=== Data extracts ===
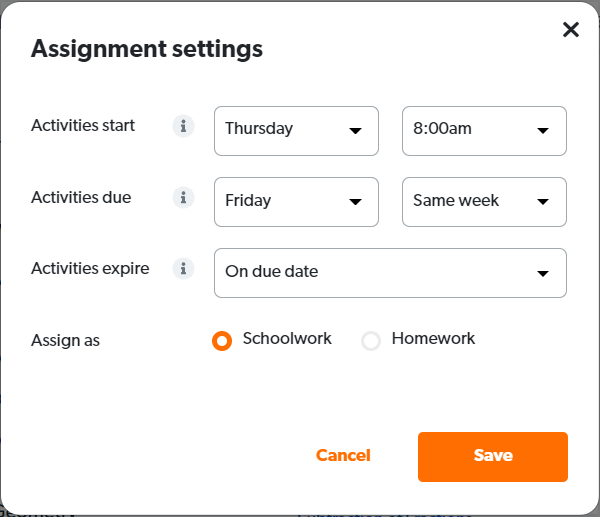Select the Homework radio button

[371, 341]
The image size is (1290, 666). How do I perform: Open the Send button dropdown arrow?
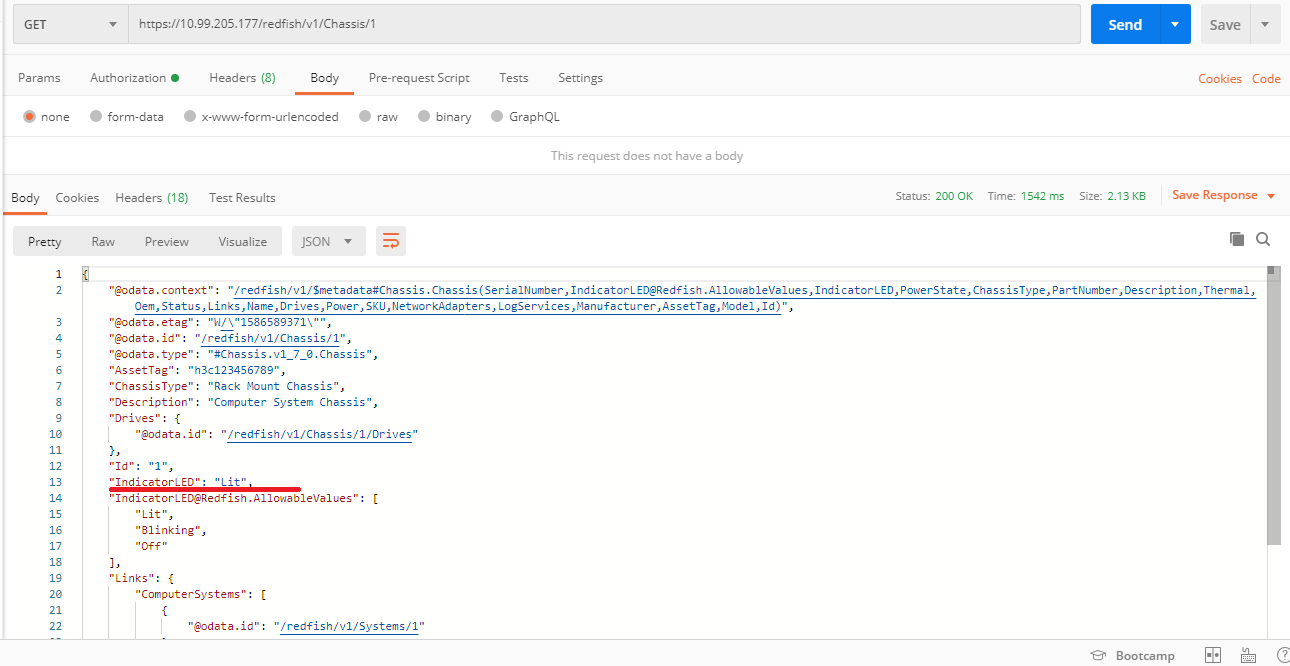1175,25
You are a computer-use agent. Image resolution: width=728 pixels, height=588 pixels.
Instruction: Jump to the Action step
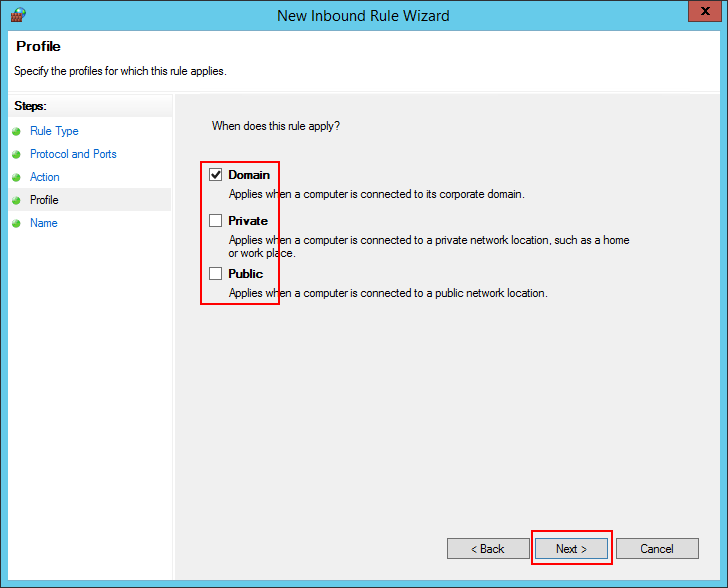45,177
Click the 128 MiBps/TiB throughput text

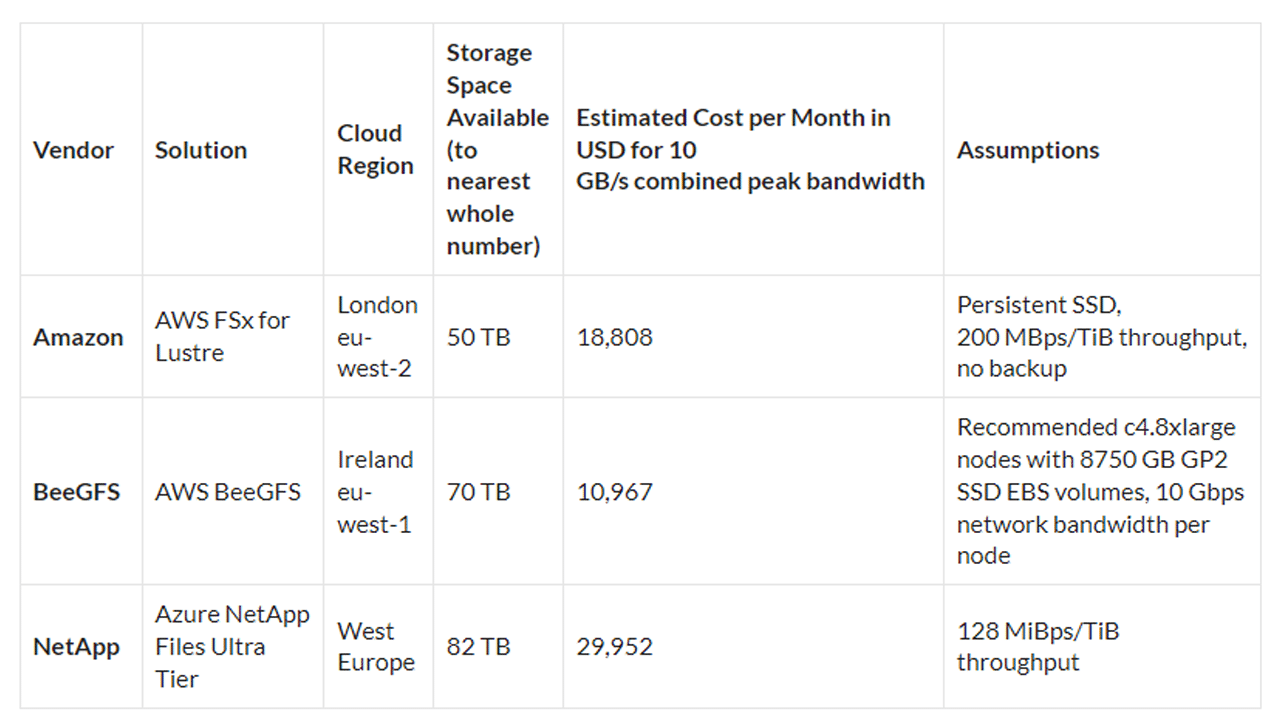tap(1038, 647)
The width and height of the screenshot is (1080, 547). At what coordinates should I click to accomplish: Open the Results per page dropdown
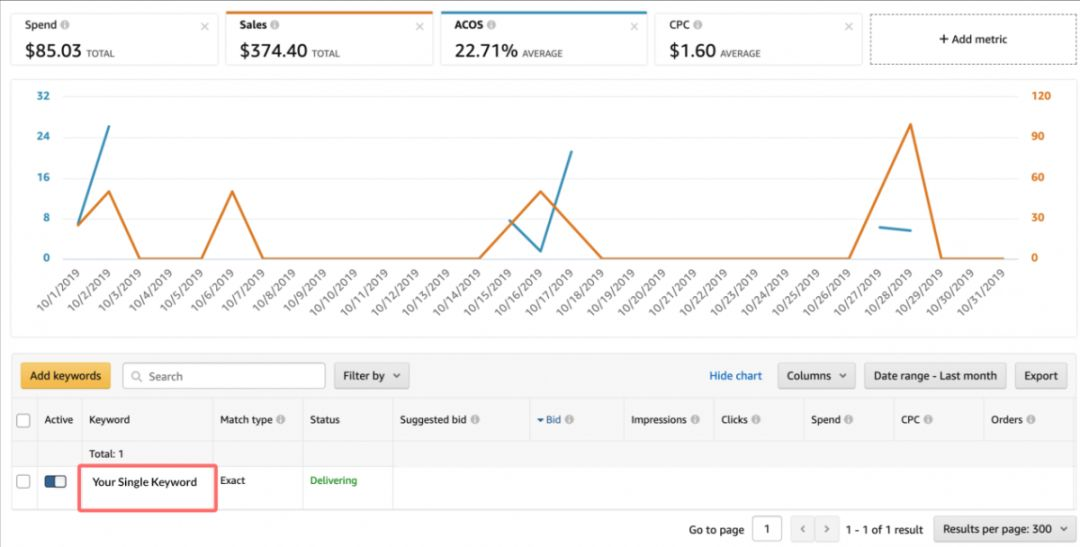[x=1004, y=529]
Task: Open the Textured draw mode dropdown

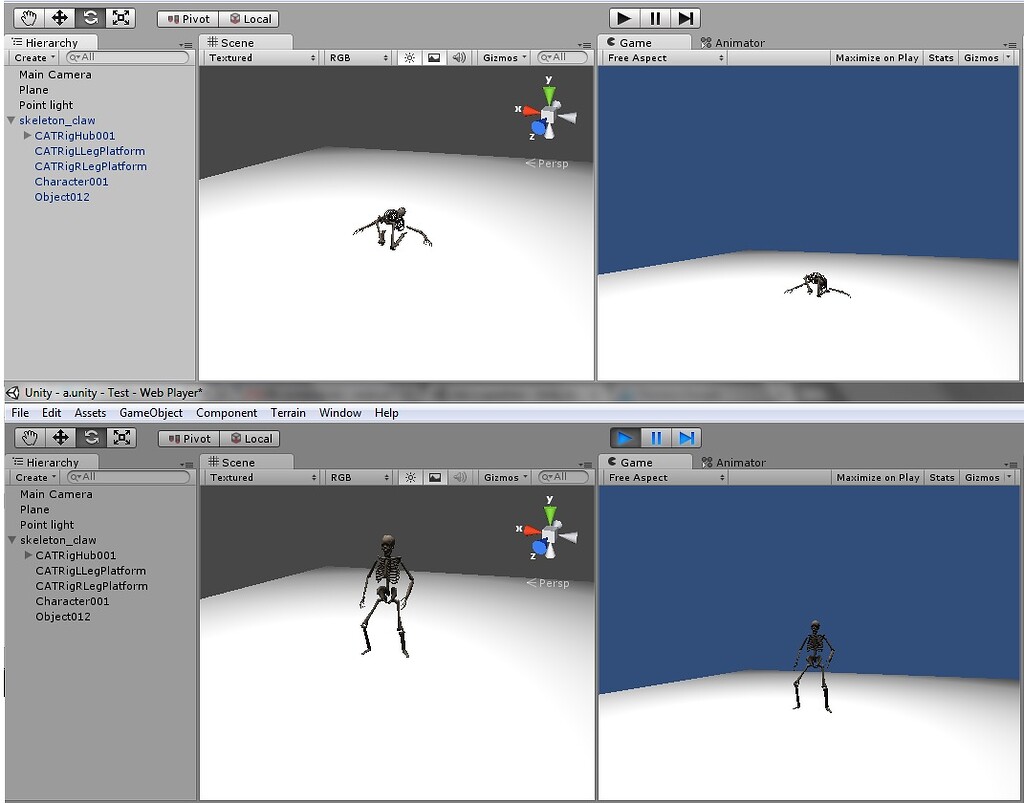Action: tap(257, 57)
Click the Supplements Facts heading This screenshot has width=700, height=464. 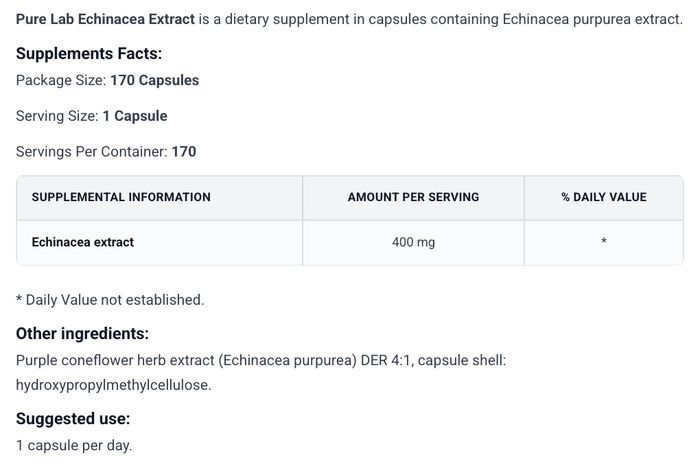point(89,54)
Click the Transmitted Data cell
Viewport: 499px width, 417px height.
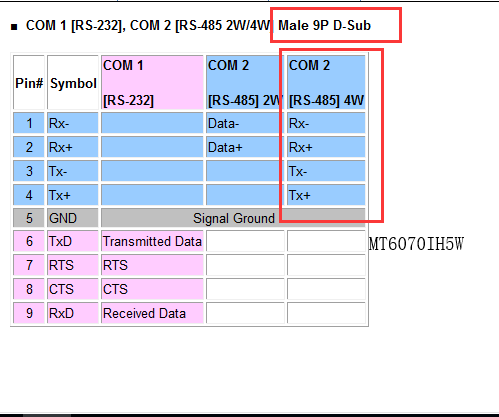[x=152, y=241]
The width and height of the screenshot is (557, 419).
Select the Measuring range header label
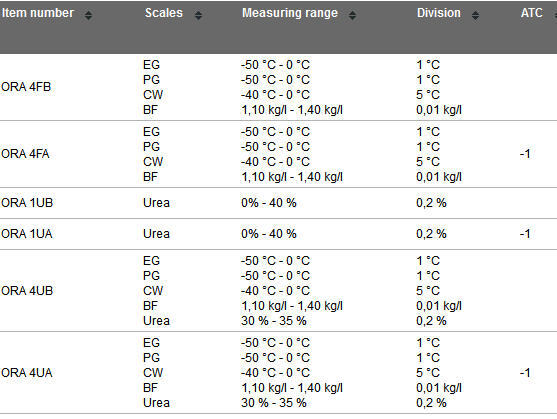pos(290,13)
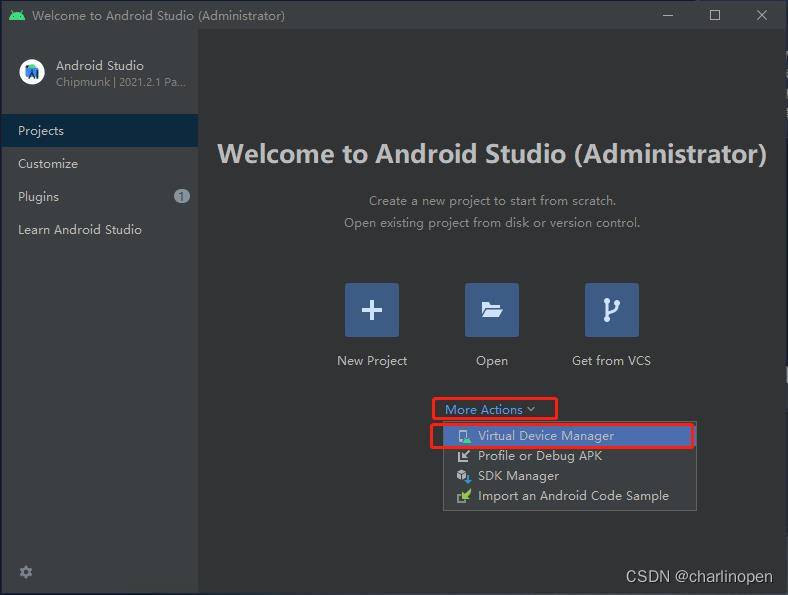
===
Exercise instructions: Begin at the line that contains "Click the Transmitted Data cell" and transcribe every line through the end of the listing, exactly as written. Omit the pictures.

Exercise solution:
Click the Transmitted Data cell
Viewport: 499px width, 417px height.
[x=152, y=241]
The width and height of the screenshot is (557, 419).
Select the Measuring range header label
pos(290,13)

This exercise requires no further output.